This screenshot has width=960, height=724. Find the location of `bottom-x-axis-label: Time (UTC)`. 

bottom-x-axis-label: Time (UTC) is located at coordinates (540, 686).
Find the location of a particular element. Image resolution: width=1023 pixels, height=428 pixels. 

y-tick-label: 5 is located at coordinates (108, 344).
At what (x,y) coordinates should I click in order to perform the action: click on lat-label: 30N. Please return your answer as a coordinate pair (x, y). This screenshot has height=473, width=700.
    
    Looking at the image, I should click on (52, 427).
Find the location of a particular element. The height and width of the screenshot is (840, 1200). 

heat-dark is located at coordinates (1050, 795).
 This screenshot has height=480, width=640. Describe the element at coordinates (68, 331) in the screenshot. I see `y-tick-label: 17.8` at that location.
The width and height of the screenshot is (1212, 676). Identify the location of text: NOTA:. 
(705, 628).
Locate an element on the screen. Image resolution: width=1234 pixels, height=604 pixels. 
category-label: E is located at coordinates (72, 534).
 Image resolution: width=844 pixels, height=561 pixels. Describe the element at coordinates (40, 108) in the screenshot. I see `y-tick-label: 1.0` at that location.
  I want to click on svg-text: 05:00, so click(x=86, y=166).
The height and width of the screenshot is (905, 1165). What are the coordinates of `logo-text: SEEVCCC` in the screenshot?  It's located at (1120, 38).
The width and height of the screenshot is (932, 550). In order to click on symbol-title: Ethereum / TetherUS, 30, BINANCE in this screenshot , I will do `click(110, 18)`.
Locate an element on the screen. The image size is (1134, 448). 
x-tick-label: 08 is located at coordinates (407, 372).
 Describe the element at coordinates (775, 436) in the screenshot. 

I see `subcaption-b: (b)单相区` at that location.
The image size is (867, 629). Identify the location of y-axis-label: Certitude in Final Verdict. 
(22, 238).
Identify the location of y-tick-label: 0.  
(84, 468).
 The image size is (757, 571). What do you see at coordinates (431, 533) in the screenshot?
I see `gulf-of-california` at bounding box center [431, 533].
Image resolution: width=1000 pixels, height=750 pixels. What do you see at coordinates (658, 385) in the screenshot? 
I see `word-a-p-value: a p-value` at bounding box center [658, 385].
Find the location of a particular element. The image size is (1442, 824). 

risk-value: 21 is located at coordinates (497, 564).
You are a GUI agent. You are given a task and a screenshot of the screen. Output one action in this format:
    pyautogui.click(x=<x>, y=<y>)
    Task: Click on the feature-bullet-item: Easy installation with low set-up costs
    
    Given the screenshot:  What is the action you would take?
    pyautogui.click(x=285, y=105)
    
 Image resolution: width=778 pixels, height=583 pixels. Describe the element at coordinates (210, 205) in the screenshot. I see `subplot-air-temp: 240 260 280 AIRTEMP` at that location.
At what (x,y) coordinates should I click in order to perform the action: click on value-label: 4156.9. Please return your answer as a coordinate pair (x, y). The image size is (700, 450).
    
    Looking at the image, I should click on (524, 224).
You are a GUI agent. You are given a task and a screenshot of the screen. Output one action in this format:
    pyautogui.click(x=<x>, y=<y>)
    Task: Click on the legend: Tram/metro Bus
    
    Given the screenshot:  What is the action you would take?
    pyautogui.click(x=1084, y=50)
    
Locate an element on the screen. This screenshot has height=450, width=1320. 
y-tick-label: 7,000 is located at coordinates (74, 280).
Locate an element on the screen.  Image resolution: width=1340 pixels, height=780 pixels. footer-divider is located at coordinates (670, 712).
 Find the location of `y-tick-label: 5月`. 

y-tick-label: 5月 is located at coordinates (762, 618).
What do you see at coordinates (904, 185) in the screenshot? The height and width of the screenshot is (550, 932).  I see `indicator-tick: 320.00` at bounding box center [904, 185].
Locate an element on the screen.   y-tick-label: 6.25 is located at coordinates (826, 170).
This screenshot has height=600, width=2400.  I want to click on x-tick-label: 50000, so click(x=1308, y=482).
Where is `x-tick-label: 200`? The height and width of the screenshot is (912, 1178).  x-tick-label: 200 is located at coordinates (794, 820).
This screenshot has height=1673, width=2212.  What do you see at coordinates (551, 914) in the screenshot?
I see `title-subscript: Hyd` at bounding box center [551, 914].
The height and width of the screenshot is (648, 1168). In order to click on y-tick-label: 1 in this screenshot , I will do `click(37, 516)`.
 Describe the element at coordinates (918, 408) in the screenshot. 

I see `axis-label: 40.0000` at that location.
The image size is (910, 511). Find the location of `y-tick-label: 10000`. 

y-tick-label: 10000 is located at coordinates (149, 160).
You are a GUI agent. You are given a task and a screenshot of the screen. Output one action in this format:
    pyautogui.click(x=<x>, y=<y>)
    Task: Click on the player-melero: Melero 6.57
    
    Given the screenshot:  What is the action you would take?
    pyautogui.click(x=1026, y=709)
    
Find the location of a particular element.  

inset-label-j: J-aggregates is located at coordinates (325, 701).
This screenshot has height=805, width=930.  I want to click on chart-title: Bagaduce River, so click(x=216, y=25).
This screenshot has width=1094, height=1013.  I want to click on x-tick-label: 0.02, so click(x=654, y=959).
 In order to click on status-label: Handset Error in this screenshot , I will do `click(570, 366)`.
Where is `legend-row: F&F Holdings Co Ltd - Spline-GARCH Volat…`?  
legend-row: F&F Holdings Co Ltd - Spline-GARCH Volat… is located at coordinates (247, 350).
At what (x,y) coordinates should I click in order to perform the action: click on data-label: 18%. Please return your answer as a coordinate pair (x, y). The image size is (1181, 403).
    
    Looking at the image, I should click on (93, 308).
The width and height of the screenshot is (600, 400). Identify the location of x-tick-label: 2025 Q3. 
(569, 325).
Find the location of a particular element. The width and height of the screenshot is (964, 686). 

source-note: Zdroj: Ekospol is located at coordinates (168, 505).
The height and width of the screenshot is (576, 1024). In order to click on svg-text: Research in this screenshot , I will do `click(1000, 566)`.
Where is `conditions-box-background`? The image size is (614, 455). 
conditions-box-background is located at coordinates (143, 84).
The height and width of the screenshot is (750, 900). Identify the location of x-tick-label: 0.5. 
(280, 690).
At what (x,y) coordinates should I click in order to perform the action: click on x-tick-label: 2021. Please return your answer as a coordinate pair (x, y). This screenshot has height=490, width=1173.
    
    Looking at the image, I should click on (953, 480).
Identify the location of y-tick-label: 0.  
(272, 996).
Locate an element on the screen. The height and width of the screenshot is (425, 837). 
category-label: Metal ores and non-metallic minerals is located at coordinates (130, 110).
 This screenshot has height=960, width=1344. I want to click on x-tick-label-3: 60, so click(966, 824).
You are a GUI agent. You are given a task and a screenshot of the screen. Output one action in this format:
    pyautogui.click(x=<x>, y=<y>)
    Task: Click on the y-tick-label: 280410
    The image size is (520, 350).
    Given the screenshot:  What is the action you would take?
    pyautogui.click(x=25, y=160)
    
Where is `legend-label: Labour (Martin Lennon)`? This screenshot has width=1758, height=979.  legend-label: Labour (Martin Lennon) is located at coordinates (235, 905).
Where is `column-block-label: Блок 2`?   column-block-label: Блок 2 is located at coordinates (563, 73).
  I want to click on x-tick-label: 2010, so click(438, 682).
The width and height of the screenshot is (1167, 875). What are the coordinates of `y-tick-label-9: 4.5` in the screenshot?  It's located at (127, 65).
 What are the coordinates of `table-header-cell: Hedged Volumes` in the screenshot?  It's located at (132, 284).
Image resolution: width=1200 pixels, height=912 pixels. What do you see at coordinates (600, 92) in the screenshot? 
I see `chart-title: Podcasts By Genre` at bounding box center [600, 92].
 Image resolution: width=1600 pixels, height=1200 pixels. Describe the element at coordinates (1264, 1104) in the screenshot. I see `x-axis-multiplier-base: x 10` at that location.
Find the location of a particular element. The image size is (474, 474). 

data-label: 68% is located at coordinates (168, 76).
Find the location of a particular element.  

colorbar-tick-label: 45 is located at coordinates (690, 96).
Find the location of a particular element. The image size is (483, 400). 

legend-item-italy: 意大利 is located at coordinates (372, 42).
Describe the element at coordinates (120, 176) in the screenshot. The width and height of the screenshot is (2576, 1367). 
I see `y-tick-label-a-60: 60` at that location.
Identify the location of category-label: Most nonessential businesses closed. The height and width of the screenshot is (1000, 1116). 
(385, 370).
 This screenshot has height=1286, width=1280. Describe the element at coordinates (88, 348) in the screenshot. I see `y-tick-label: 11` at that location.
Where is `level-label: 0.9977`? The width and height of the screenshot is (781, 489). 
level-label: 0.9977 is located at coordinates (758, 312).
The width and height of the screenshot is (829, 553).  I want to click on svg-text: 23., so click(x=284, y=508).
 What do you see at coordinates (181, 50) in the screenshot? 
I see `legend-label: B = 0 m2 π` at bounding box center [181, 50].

**DIRECTIONS**
Rewrite everything from the line containing "Describe the element at coordinates (120, 176)" down to the line containing "This screenshot has height=1286, width=1280." with "nonessential" changed to "non-essential" and nothing else altered.

**WRITTEN SOLUTION**
Describe the element at coordinates (120, 176) in the screenshot. The width and height of the screenshot is (2576, 1367). 
I see `y-tick-label-a-60: 60` at that location.
Identify the location of category-label: Most non-essential businesses closed. The height and width of the screenshot is (1000, 1116). 
(385, 370).
 This screenshot has height=1286, width=1280. Describe the element at coordinates (88, 348) in the screenshot. I see `y-tick-label: 11` at that location.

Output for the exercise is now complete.